[DRAFT ZIP] Circle STARK Verification as a Transparent Zcash Extension

zips/draft-stark-verify-nu.md

@@ -0,0 +1,150 @@
+    ZIP: XXX
+    Title: Circle STARK Verification as a Transparent Zcash Extension
+    Owners: Abdel <[email protected]>, Michael Zaikin <[email protected]>
+    Status: Draft
+    Category: Consensus
+    Created: 2025-10-14
+    License: MIT
+    Discussions-To: <https://forum.zcashcommunity.com/t/stark-verification-as-a-transparent-zcash-extension-tze-i-e-enabler-for-a-starknet-style-l2-on-zcash/52486>
+
+# Terminology
+
+The key words "MUST", "SHOULD", and "MAY" are to be interpreted as described in BCP 14 [^BCP14] when, and only when, they appear in all capitals.
+
+## Abstract
+
+This ZIP defines a new Transparent Zcash Extension that verifies a bounded‑size Circle STARK proof (Stwo).

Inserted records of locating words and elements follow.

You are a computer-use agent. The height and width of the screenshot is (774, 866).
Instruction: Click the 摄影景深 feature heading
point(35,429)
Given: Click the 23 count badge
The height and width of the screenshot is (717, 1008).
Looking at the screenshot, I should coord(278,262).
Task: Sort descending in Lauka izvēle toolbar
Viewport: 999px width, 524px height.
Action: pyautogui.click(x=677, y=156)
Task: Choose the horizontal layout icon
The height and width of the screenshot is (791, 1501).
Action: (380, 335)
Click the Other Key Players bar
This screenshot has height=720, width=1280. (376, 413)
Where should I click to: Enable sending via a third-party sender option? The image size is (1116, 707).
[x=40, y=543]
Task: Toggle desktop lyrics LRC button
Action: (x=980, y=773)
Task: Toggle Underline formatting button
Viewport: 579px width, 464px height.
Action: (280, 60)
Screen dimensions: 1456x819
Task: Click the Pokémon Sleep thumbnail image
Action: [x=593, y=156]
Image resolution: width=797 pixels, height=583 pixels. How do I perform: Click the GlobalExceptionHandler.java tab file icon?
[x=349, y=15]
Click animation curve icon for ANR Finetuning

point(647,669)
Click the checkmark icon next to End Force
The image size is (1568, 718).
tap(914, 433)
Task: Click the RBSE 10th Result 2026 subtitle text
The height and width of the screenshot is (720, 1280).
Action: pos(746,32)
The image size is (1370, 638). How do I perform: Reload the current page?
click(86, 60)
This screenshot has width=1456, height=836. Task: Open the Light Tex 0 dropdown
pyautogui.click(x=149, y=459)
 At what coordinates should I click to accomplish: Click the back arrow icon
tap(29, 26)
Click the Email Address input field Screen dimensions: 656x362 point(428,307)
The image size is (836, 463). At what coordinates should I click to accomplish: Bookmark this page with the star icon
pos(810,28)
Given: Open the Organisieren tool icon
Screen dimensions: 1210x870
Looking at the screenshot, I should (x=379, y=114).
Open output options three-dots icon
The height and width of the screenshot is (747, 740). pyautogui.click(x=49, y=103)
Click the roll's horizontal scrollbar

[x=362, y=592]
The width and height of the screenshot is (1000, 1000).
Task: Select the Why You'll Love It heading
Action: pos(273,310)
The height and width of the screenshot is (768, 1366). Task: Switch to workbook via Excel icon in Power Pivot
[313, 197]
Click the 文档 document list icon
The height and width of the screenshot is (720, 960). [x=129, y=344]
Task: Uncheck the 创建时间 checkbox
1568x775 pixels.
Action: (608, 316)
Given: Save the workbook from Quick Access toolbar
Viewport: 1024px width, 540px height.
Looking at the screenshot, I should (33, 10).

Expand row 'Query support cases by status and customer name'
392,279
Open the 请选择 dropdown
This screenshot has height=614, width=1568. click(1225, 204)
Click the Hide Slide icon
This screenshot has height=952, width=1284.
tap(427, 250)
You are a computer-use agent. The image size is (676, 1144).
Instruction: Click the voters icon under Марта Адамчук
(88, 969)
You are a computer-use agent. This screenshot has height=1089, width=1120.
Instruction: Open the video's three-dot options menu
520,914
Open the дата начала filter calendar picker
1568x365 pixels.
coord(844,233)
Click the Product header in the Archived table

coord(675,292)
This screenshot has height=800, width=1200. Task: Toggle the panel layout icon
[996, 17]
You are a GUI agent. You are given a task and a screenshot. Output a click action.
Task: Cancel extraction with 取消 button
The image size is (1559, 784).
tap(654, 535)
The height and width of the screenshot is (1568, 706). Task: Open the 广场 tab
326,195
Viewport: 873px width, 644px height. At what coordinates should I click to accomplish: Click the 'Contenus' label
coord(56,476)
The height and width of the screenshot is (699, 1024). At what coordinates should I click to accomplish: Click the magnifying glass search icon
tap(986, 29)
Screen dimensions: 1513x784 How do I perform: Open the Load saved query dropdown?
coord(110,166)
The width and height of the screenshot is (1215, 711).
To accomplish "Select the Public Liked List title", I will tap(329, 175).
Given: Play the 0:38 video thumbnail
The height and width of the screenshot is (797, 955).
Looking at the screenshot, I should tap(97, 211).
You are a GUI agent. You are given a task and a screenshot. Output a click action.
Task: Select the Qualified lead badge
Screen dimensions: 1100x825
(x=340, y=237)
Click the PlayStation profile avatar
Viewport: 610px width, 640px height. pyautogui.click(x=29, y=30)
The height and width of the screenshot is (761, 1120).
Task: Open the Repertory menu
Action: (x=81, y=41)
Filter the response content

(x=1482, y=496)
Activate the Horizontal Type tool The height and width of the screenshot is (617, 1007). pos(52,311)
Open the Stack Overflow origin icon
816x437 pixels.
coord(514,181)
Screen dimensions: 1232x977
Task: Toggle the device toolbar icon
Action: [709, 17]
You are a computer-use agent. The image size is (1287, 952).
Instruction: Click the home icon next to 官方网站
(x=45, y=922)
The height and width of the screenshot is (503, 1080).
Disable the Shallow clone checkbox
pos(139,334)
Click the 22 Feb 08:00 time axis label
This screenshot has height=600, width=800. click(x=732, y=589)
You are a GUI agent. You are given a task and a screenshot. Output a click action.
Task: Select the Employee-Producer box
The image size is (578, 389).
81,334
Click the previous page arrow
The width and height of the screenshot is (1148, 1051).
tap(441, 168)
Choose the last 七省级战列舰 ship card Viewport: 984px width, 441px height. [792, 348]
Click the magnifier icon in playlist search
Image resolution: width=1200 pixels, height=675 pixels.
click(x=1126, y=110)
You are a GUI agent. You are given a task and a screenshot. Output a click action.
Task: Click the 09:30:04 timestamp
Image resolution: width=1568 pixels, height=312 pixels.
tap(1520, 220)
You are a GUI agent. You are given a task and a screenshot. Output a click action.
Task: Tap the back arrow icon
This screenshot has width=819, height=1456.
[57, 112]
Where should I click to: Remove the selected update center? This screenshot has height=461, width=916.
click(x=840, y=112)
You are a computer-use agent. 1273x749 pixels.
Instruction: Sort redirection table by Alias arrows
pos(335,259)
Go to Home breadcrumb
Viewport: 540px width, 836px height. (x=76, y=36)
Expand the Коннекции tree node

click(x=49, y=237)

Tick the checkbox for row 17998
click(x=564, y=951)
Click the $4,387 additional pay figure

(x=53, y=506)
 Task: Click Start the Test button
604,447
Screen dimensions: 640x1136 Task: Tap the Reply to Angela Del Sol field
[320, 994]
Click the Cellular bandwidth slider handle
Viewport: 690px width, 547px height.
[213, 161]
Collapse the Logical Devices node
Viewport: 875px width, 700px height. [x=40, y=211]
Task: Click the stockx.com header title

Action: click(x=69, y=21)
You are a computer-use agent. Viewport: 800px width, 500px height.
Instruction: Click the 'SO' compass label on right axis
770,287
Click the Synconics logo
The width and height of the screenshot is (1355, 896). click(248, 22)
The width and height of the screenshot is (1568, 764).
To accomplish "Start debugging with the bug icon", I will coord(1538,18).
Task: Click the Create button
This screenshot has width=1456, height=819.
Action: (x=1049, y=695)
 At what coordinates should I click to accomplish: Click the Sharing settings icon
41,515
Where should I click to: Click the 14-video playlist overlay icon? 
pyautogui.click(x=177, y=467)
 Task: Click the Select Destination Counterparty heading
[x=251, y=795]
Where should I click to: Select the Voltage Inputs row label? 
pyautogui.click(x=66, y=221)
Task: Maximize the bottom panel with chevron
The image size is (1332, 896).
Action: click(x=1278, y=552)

The extension has a single `type` and a single mode, and exposes a compact precondition/witness interface suitable for verifying L2 validity proofs on Zcash L1. It specifies:
+
+- a prefix‑free encoding of precondition and witness;
+- pinned verifier parameter set via a `param_id` namespace;
+- strict consensus bounds on sizes and verifier parameters for DoS safety; and
+- digest integration consistent with a future transaction version that supports TZEs [^zip-0245].
+
+This ZIP does not change Sapling/Orchard; it only adds a TZE that can be used to enforce L2 state transitions or other validity claims.
+
+## Motivation
+
+Zcash's programmability is restricted by the Bitcoin script, which lacks sufficient expressiveness and implies high costs that limit throughput. A Starknet‑style scaling solution can address the issue by providing an expressive programming language (Cairo), a ZK friendly virtual machine, and an effective proving system (Circle STARK/Stwo) that compresses large computation into a succinct proof, suitable for onchain verification. A custom transparent extension [^zip-0222] is the cleanest way to introduce such verifier and enable layer-2 solutions on top of Zcash.
+
+## Requirements
+
+* Define a TZE `type` for Stwo/Circle STARK verification, and fully specify how this type is to be encoded, verified, and integrated into transaction digest computation, without allowing implementation‑defined behavior.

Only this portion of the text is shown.